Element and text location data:
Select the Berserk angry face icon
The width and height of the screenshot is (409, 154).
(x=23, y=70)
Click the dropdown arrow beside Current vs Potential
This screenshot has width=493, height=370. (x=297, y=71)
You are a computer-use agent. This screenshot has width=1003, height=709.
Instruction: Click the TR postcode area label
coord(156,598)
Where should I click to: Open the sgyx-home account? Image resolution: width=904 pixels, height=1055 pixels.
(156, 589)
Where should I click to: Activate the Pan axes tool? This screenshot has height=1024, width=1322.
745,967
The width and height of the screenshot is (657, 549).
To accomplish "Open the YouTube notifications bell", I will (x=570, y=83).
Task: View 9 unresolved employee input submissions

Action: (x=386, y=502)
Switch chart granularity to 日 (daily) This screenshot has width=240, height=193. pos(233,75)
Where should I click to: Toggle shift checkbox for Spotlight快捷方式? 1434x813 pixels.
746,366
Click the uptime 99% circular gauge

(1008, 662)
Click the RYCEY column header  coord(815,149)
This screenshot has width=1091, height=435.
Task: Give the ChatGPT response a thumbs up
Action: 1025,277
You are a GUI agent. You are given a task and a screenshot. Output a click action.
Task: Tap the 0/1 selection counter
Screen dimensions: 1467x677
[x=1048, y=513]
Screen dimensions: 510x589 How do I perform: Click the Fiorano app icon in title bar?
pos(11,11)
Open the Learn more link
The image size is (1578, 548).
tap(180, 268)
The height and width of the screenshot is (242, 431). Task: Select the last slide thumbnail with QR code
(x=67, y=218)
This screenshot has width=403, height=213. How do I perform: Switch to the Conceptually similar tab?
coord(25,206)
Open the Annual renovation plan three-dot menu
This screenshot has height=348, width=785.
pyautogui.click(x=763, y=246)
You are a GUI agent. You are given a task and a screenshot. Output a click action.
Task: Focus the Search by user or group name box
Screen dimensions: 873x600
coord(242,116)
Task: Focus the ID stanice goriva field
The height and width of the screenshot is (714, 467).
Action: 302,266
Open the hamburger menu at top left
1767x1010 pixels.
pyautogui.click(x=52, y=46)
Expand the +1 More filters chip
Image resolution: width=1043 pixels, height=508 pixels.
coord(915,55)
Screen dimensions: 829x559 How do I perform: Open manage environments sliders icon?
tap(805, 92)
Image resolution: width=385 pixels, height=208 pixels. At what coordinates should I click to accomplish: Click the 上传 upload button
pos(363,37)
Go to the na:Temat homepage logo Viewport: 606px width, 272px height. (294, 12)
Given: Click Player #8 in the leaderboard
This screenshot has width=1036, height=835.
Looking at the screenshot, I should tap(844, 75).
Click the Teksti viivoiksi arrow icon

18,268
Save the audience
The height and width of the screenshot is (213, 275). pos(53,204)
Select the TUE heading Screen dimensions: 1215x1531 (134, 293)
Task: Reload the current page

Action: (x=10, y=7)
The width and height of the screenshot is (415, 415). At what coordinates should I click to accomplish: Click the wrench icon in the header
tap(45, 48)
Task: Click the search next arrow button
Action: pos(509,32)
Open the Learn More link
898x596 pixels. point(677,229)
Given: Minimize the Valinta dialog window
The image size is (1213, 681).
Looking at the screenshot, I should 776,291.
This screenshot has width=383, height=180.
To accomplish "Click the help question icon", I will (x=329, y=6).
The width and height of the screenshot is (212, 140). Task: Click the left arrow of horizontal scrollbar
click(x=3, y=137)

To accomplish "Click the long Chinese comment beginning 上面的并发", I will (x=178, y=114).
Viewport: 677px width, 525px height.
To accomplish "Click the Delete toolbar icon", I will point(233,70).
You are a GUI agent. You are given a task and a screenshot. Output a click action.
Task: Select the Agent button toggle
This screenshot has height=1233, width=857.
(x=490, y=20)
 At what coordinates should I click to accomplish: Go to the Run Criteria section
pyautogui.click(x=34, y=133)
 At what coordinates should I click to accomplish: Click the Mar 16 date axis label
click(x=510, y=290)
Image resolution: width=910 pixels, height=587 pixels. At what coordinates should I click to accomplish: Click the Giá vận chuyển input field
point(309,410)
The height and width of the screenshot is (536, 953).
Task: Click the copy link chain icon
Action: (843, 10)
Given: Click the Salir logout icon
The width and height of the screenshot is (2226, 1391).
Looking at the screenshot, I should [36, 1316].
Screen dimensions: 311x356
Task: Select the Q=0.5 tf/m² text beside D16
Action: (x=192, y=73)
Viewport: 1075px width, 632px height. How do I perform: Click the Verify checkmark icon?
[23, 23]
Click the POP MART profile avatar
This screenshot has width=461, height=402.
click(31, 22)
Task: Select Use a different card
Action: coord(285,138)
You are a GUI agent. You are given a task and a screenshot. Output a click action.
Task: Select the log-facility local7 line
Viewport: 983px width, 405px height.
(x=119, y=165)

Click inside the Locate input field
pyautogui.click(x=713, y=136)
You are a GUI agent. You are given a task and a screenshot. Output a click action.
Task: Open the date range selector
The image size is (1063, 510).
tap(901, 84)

WORK TO BE COMPLETED: Reproduce the lines verbatim, beginning with the first line of the records and ending with the line that contains "tap(180, 268)", including that line.

RESPONSE TO THIS EXERCISE:
Select the Berserk angry face icon
The width and height of the screenshot is (409, 154).
(x=23, y=70)
Click the dropdown arrow beside Current vs Potential
This screenshot has width=493, height=370. (x=297, y=71)
You are a computer-use agent. This screenshot has width=1003, height=709.
Instruction: Click the TR postcode area label
coord(156,598)
Where should I click to: Open the sgyx-home account? Image resolution: width=904 pixels, height=1055 pixels.
(156, 589)
Where should I click to: Activate the Pan axes tool? This screenshot has height=1024, width=1322.
745,967
The width and height of the screenshot is (657, 549).
To accomplish "Open the YouTube notifications bell", I will (x=570, y=83).
Task: View 9 unresolved employee input submissions

Action: (x=386, y=502)
Switch chart granularity to 日 (daily) This screenshot has width=240, height=193. pos(233,75)
Where should I click to: Toggle shift checkbox for Spotlight快捷方式? 1434x813 pixels.
746,366
Click the uptime 99% circular gauge

(1008, 662)
Click the RYCEY column header  coord(815,149)
This screenshot has width=1091, height=435.
Task: Give the ChatGPT response a thumbs up
Action: 1025,277
You are a GUI agent. You are given a task and a screenshot. Output a click action.
Task: Tap the 0/1 selection counter
Screen dimensions: 1467x677
[x=1048, y=513]
Screen dimensions: 510x589 How do I perform: Click the Fiorano app icon in title bar?
pos(11,11)
Open the Learn more link
The image size is (1578, 548).
tap(180, 268)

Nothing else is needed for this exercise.